One author described the early nineteenth century, the time of George Poulett Scrope and Charles Lyell's early careers, as an "intellectual 'reign of terror'" which was the "consequence of the unreasoning prejudice and wild alarm excited by the early progress of geological inquiry."[13] Most attempts to explain the past using current processes as a reference was, rather than through calm argument, met by social stigma and intolerance. This can be seen by the treatment of Hutton's Theory of the Earth, Hall's meticulously kept records and experiments, and Playfair's Illustrations. These arguments had "come to be inscribed in a social Index Expurgatorius [and] might have seemed to be consigned to total oblivion."[13] The writer of Scrope's Obituary in the Royal Society's Proceedings believed that "science is indebted for boldly encountering and successfully overcoming this storm of prejudice ... [Scrope and Lyell] accomplish[ed] the removal of geology from the domain of speculation to that of inductive science."[13]
Based on Scrope's various arguments, he became a Huttonian in that he did believe that causes in operation currently were able to have produced past geological changes – the present is a key to explaining the past. He rejected aqueous origins and Von Buch's elevation-crater theory – which held that craters were caused by the buckling of the crust below them.

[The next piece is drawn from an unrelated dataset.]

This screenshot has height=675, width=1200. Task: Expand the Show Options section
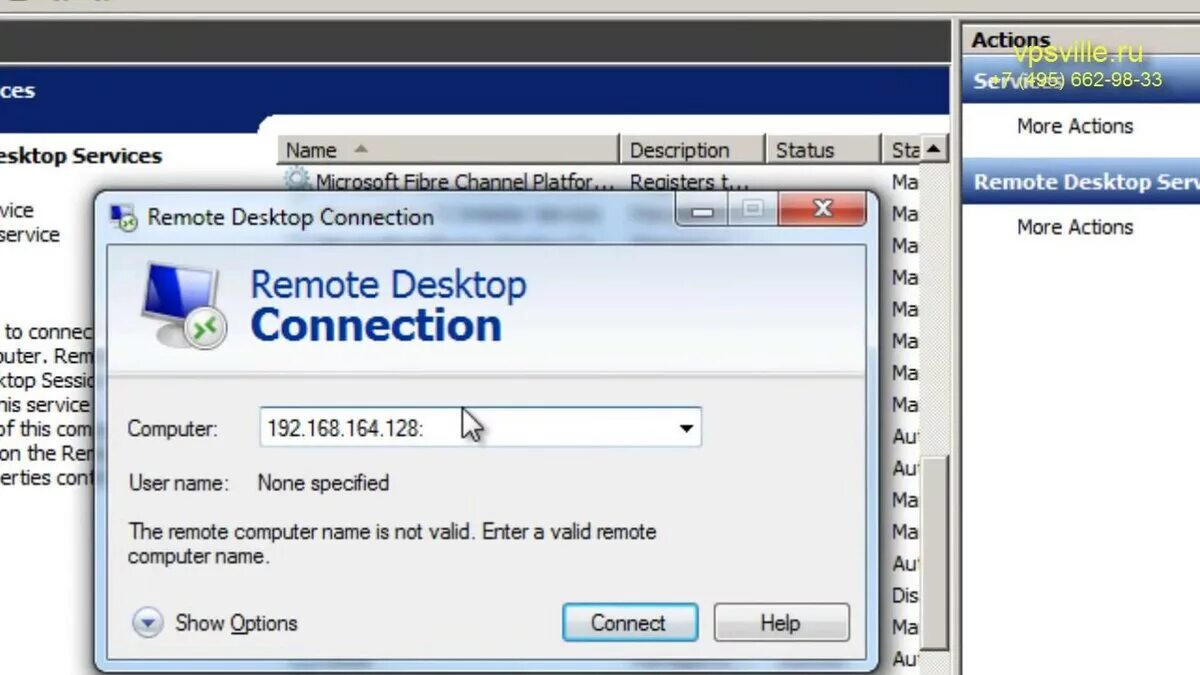pos(235,622)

Because the friendship of Scrope and Lyell featured a "freedom of intercourse"[13] it was of great value to the pair in fighting conventional thought and its errors. Lyell wrote favourable reviews of several of Scrope's papers during the 1820s and 1830s, lending some of his considerable influence. Upon the release of Lyell's Principles of Geology, on parts of which he had extensive correspondence with Scrope,[10] George was "committed the congenial task of applying and driving home [their arguments]."[13] To this end, the first and second volumes of Principles of Geology were introduced by "appreciative and discriminative notices in the Quarterly [Review]"[13] which were written by his friend Scrope. The third edition of the series was also favourably reviewed by Mr. Scrope.
Around the year 1821, Scrope was made a magistrate and was affected with the hardships of the agricultural laborer. "Thenceforth his interest in economic and political affairs, tho [sic] it did not exclude his interest in geology, was unabated."[4] Scrope turned his considerable mind and talents of persuasion to the problems he saw.
An unusually articulate magistrate, Scrope communicated his views on current problems in letters to magistrate colleagues and in many pamphlets. Over the course of his life, George Poulett Scrope wrote more than seventy politically and economically charged pamphlets, earning him a common nickname of "Pamphlet Scrope."[4]
Scrope perhaps felt that his efficacy was limited if he remained only a local politician. In 1832, Scrope ran for the Parliamentary seat of Stroud, which he did not succeed in obtaining. However, one of the successful candidates, David Ricardo, shortly accepted the Chiltern Hundreds for reasons of family health,[18] and Scrope was returned for the seat unopposed.[19] He remained active in politics until 1867.
In the House of Commons, Mr. Scrope was not very vocal. He was, however, an avid writer. Professor Bonney, the original author of the Dictionary of National Biography's entry on Scrope, credited him with thirty-six papers on the subjects of volcanic geology and petrology. In his A Neglected English Economist: George Poulett Scrope, Redvers Opie estimated that if his entries to places such as the Quarterly Review, which were largely anonymous, were to be figured into the list of his total works, then "there are extant over forty books, pamphlets, and papers on political economy" concerning both practical and theoretical issues.[4]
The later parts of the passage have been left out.